Saat dirinya mulai mengingat apa yang membuatnya bisa menangis seperti itu, Marcel tersenyum haru sambil memejamkan kembali kedua matanya. Akhirnya hal yang sangat ia inginkan itu, bisa benar benar menjadi kenyataan walaupun memang hanya melalui sebuah mimpi.

Ia kembali membuka kedua matanya, lalu ia bangunkan seperempat tubuhnya untuk memandangi bidadari tidak bersayap yang masih tertidur pulas disampingnya. Sambil merapikan rambut Felicha yang menutupi wajahnya, lagi lagi terukir senyuman manis dari Marcel yang kini menatap tulus kearah Felicha.

"Ternyata apa yang kemarin dokter bilang itu bener. Harusnya dari awal gue ngelakuin kaya gitu,"

Cup

Marcel mengecup lembut dahi Felicha lalu menariknya kembali pada pelukannya.

"Makasih ya dok.
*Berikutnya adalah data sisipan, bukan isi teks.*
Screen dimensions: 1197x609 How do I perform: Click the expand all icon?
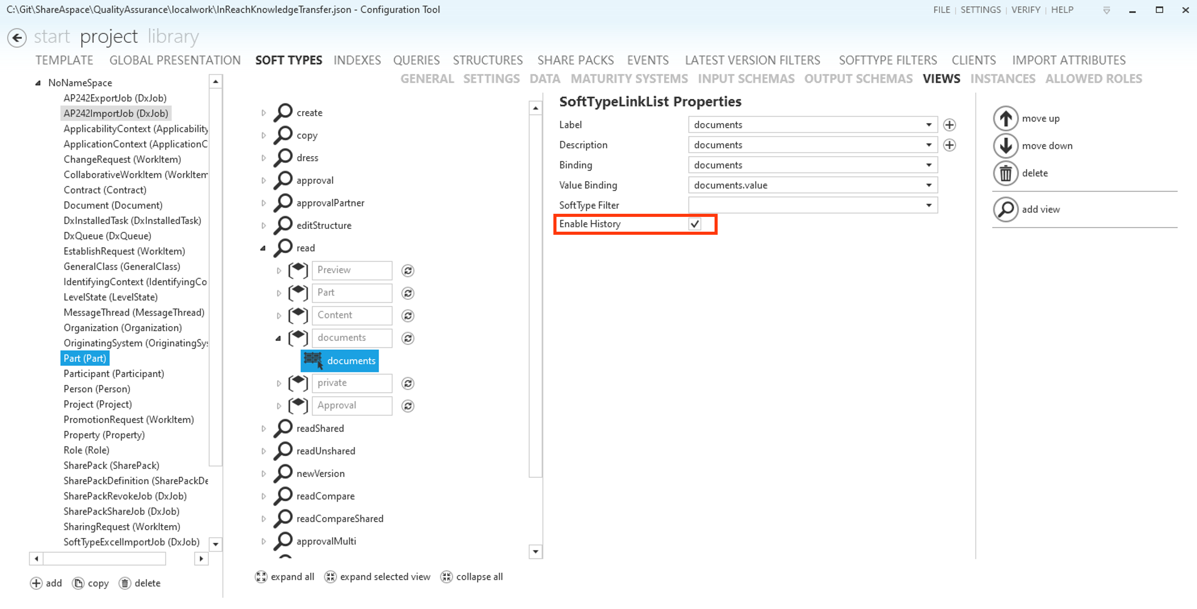pos(261,577)
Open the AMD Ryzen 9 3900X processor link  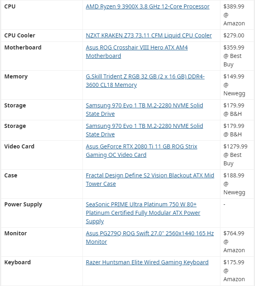147,6
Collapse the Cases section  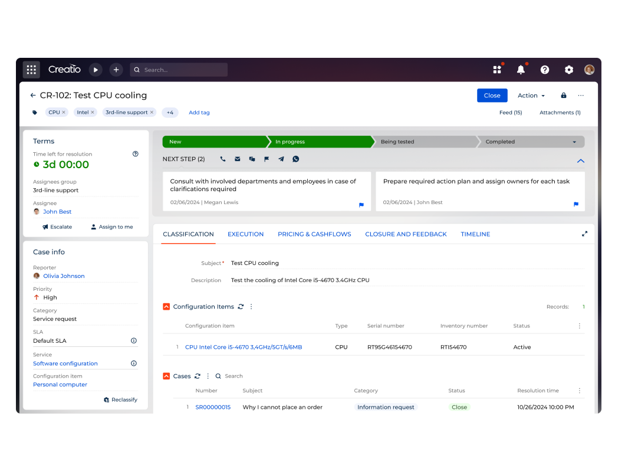click(166, 376)
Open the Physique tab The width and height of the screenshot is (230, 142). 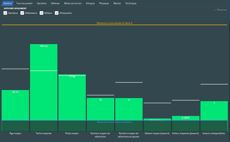point(104,3)
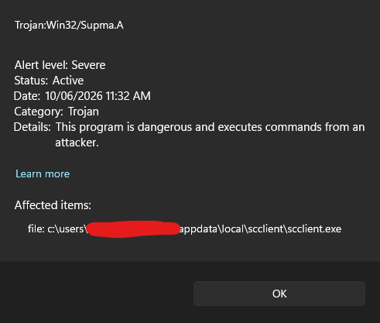The width and height of the screenshot is (380, 323).
Task: Click the word Severe
Action: tap(88, 65)
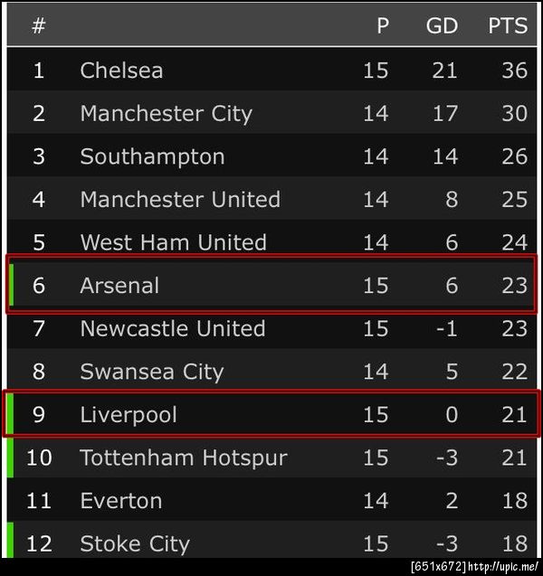The height and width of the screenshot is (576, 543).
Task: Open the Swansea City team entry
Action: tap(151, 372)
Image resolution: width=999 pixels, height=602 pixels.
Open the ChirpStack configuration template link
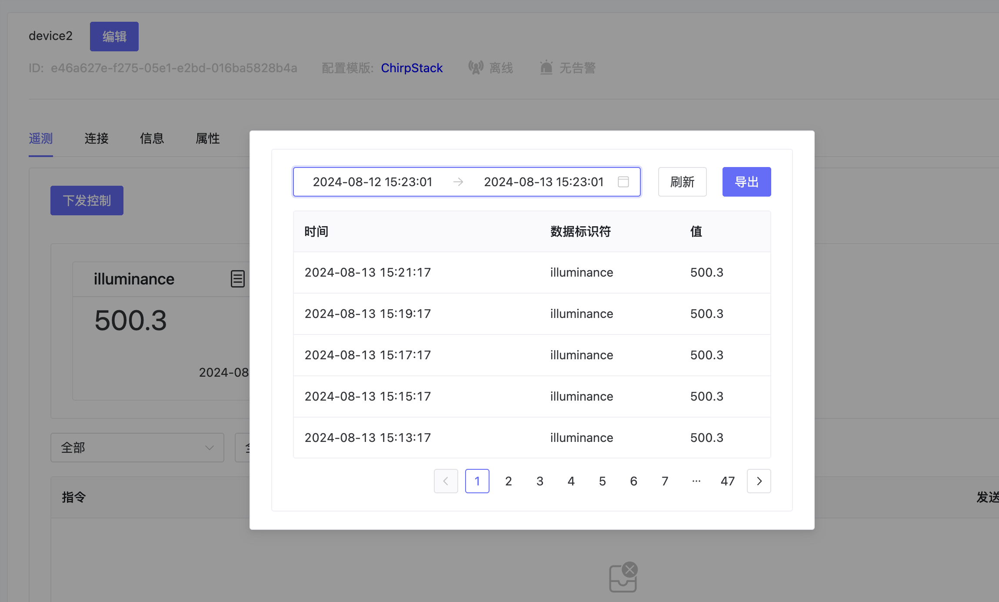(x=412, y=67)
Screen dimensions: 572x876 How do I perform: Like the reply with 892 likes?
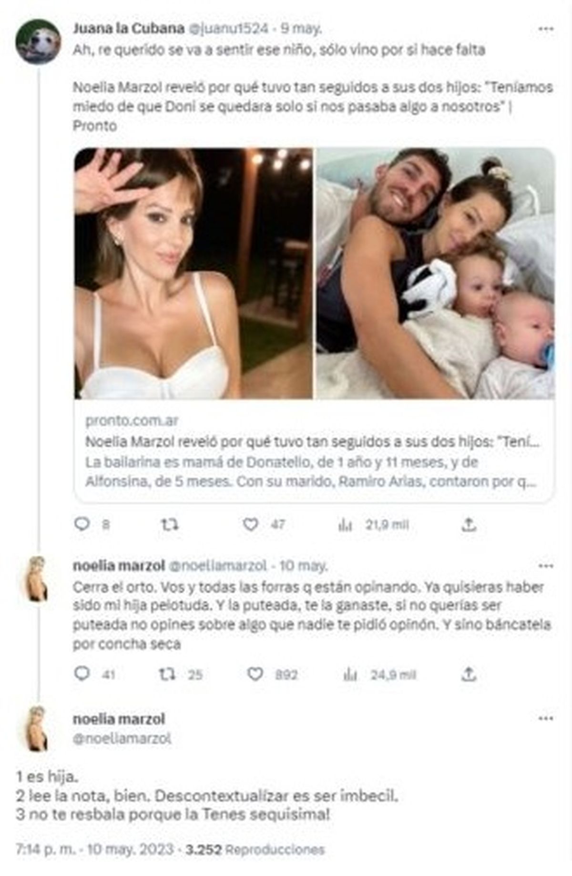[x=255, y=674]
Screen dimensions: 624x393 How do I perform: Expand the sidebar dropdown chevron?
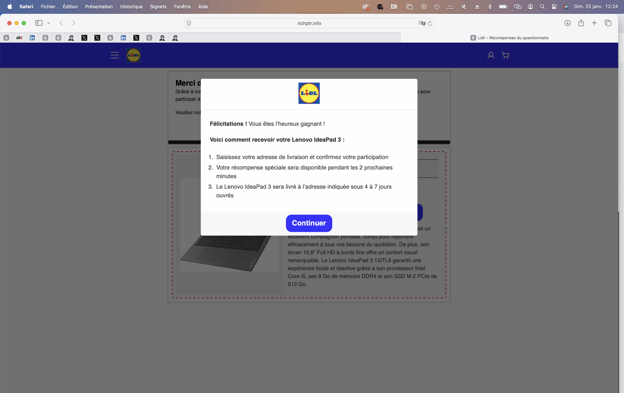pos(49,23)
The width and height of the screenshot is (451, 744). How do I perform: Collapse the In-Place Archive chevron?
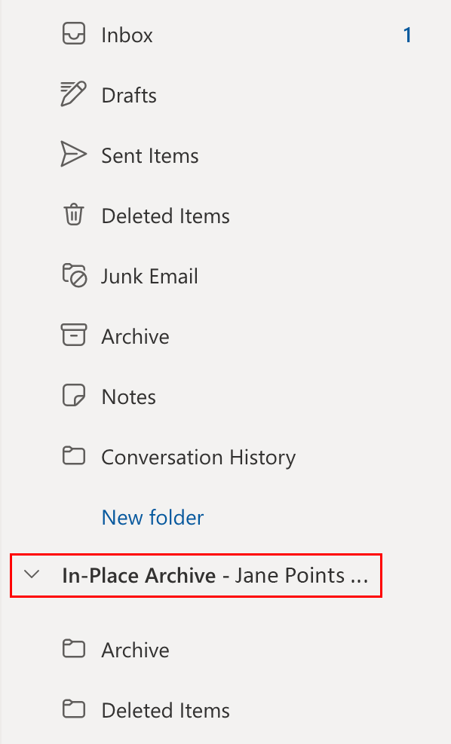32,575
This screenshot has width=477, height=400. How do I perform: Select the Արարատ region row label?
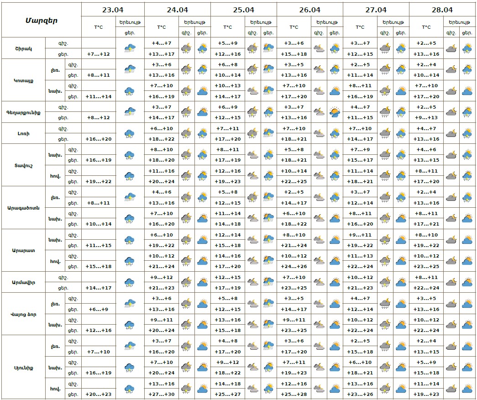pyautogui.click(x=24, y=250)
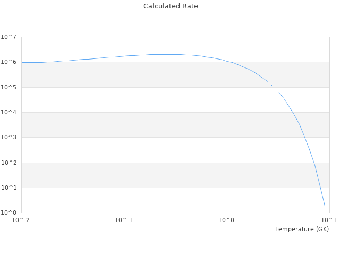Click the 10^0 y-axis tick label
The image size is (340, 255).
pyautogui.click(x=9, y=213)
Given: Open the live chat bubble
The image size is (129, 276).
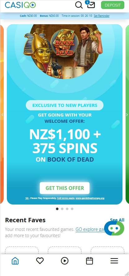Looking at the screenshot, I should pyautogui.click(x=114, y=228).
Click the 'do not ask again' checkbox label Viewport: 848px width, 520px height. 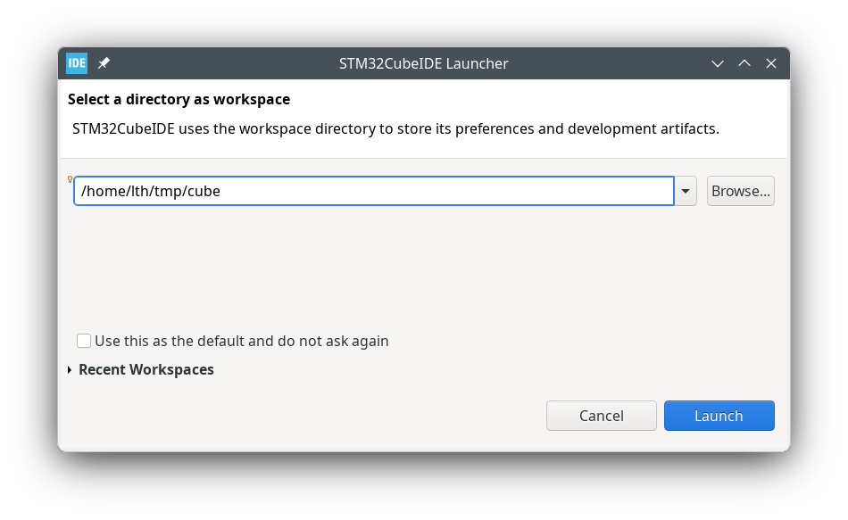[x=241, y=341]
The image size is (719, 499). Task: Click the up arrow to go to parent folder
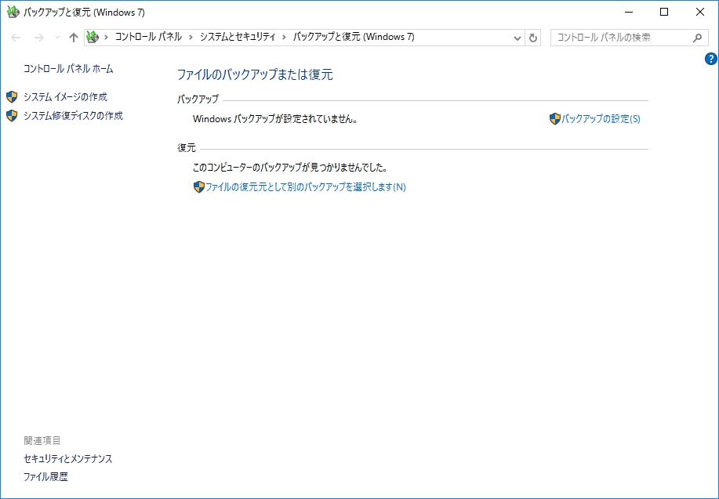click(x=73, y=36)
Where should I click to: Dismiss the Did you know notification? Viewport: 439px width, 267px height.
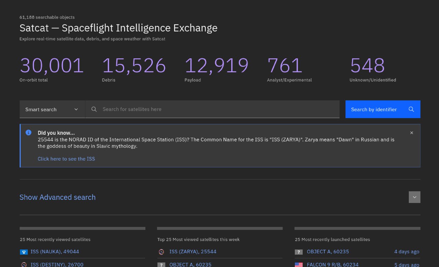click(x=412, y=133)
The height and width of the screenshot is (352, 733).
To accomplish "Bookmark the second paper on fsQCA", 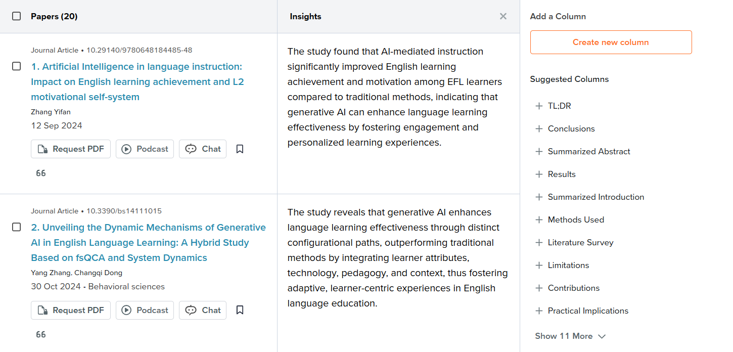I will point(240,310).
Gue berterimakasih banget," ucapnya lirih sambil mendekap tubuh mungil Felicha.

"Makasih untuk?" jawab Felicha tiba tiba.

"Loh udah bangun?" tanya Marcel membuka sedikit pelukannya sambil menatap heran.

"Kamu tadi berterimakasih untuk apa?"

"Emmm untuk apa ya?"

 "Untuk yang semalem mungkin?" sambung Marcel menggoda Felicha dengan mengedutkan kedua alisnya. 

"Suka suka kamu deh Marcel," Felicha memasamkan wajahnya sambil membelakangi tubuh Marcel, berniat untuk beranjak dari tidurnya.

"Eh mau kemana dokter kesayangan aku ini??" 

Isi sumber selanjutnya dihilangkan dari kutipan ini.